Alla donna francese ricoverata in condizioni gravissime a causa dell’hantavirus era stato detto che i suoi sintomi erano dovuti all’ansia Nonostante i sintomi e il fatto che fosse letteralmente appena scesa dalla MV Hondius, la diagnosi dei medici è stata questa: stress misto ad ansia.
Jean Michel Jarre ha scritto il libro definitivo sulla storia della musica elettronica Si intitola Machines: A History of Electronic Music e racconta la storia del genere attraverso 80 ritratti. Non di persone, però: di strumenti musicali.
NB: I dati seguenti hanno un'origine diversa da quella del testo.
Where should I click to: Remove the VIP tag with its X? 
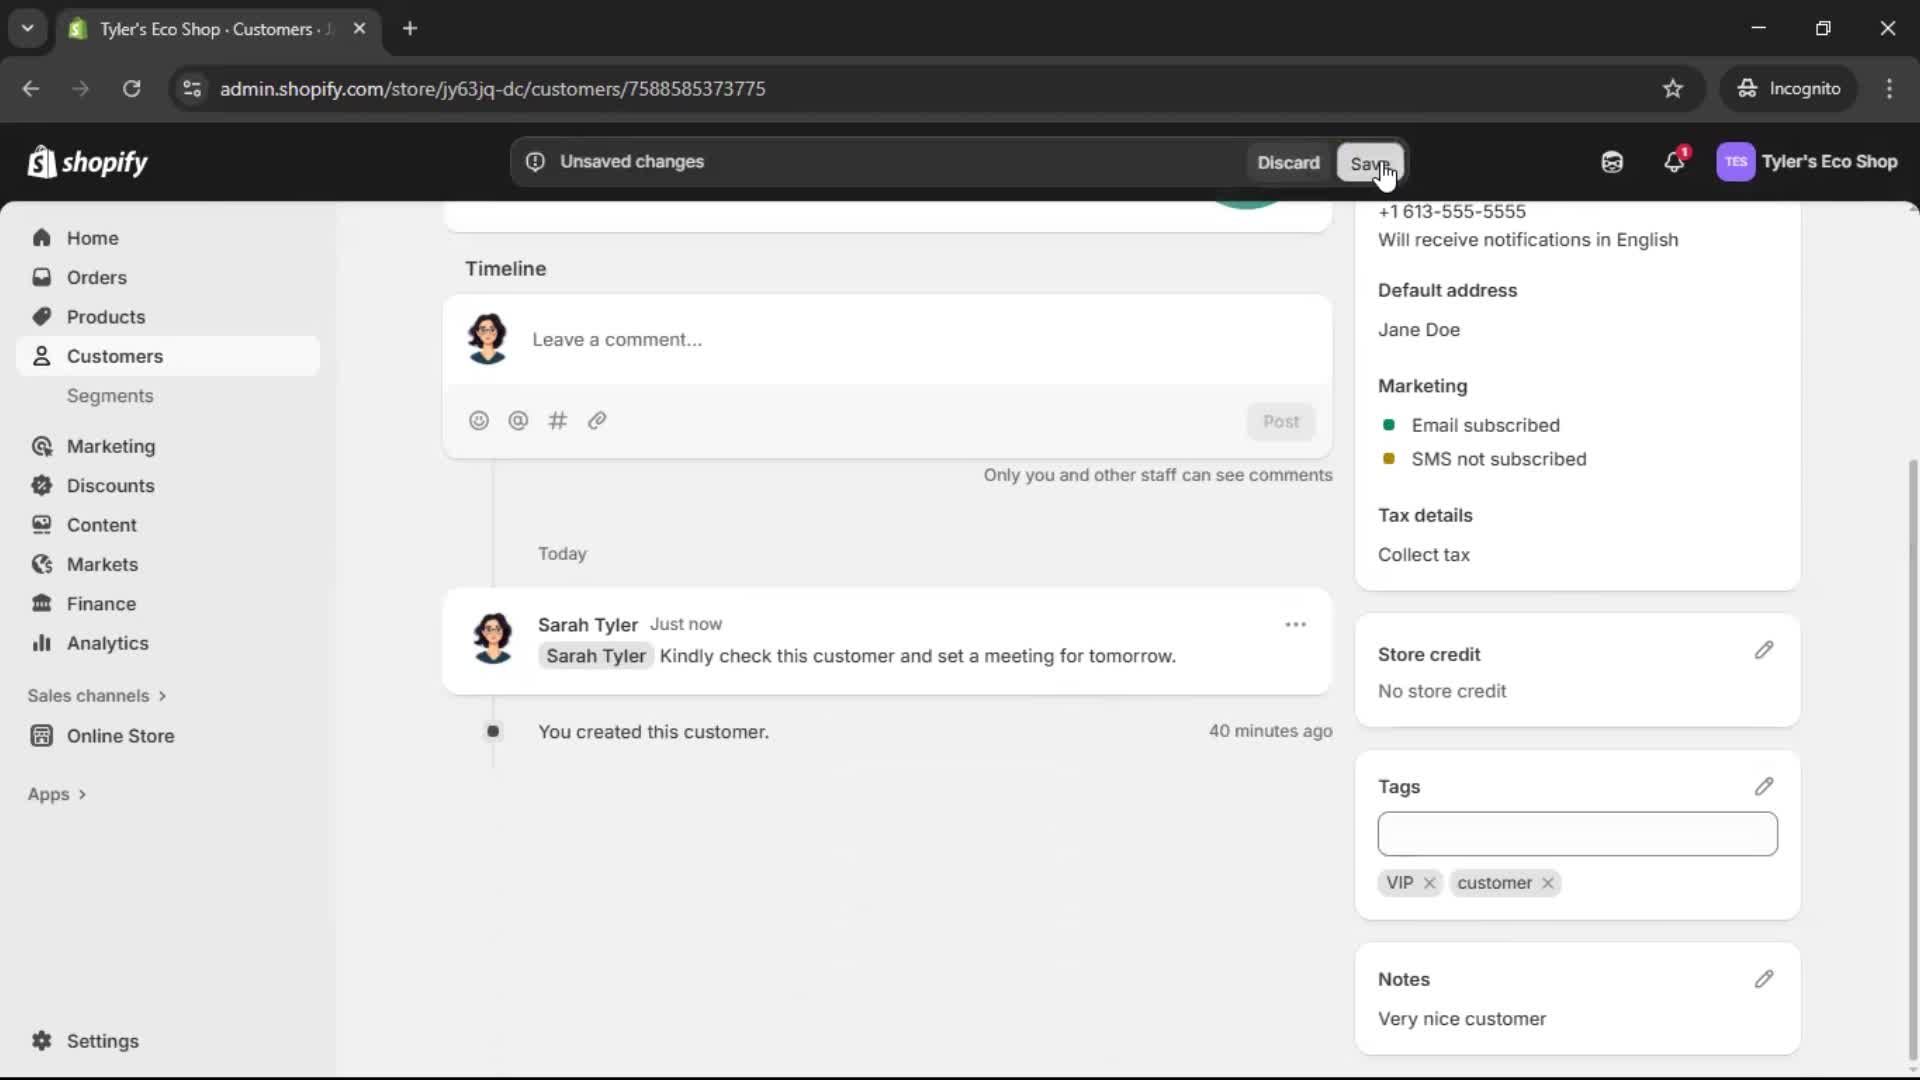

Trump dice che a Davos sono tutti entusiasti del suo accordo sulla Groenlandia, ma in realtà a Davos nessuno sembra saperne niente

Il Presidente sostiene di aver avuto tutto quello che chiedeva, ma per il momento i suoi colleghi sembrano non avere idea di cosa stia dicendo.

22 Gennaio 2026

Donald Trump ha dichiarato di aver definito con il segretario generale della Nato Mark Rutte un «quadro per un futuro accordo» sulla Groenlandia e sull’intera regione artica, annunciando contestualmente la sospensione dei dazi sulle importazioni europee che sarebbero dovuti entrare in vigore l’1 febbraio. Dazi che avrebbero dovuto colpire otto nazioni del Vecchio continente (Danimarca, Norvegia, Svezia, Francia, Germania, Regno Unito, Paesi Bassi e Finlandia) colpevoli di aver dispiegato piccoli contingenti militari a Nuuk per rafforzare la presenza europea e dissuadere un tentativo d’annessione statunitense. In questo scenario geopolitico l’annuncio di Trump, arrivato a Davos a margine del World Economic Forum e tramite un post su Truth, è parso un vero e proprio dietrofront, seppur presentato come l’ennesima vittoria politica.

Permane infatti il mistero riguardante questa bozza di accordo che sarebbe stata messa in piedi in tutta fretta nel colloquio con Rutte. Trump non ha fornito dettagli sul contenuto dell’intesa, limitandosi a definirla «fantastica per gli Stati Uniti» e sostenendo che «ottiene tutto quello che volevamo, in particolare in termini di sicurezza nazionale e internazionale» e che «tutti» (tutti chi?) non vedono l’ora di sottoscriverlo. Interpellato sulla sovranità della Groenlandia, Rutte ha invece  dichiarato che il tema non è emerso nei colloqui con il Presidente americano, confermando di fatto l’assenza di un accordo formale sullo status dell’isola. A margine di Davos, il ministro degli Esteri danese Lars Løkke Rasmussen ha definito positivi i segnali di distensione sul fronte commerciale, ma ha precisato che gli Stati Uniti non hanno ritirato la richiesta di negoziati sull’isola, come riporta Le Monde nella sua lunga ricostruzione della giornata di Trump a Davos. Anche per questo, il cosiddetto «quadro» viene descritto da più parti come una bozza di un’intesa di massima, priva di elementi operativi o vincolanti. È probabile che Trump, come spesso gli capita, fosse troppo impegnato a sfottere i colleghi per preoccuparsi dei dettagli di questo accordo. D’altronde, perché concentrarsi sullo scongiurare una devastante crisi geopolitica quando ci si può divertire a prendere in giro Macron per i suoi occhiali da sole o a dare del «debole» a Starmer.

Un traguardo Trump però se lo può intestare: quello di essere riuscito nell’ardua impresa di riunire il fronte europeo e costringere a una risposta forte, univoca e rapida (almeno, forte, univoca e rapida per gli standard a cui ci ha abituato l’Europa in questi anni). A portare Trump a fare retromarcia è stato con tutta probabilità il congelamento della ratifica dell’accordo commerciale UE-USA che prevedeva dazi zero sui prodotti industriali statunitensi in cambio di dazi ridotti sulle esportazioni europee, spiegando esplicitamente la decisione come una risposta alle continue minacce ai danni della Groenlandia. Una risposta a tempo di record di Bruxelles, che ha inoltre velatamente minacciato la possibile vendita coordinata di asset statunitensi detenuti da investitori europei: circa 12 mila miliardi di dollari tra titoli del Tesoro, azioni e obbligazioni. Un vero e proprio “bazooka” economico di cui l’Unione ora ha potuto constatare l’efficacia.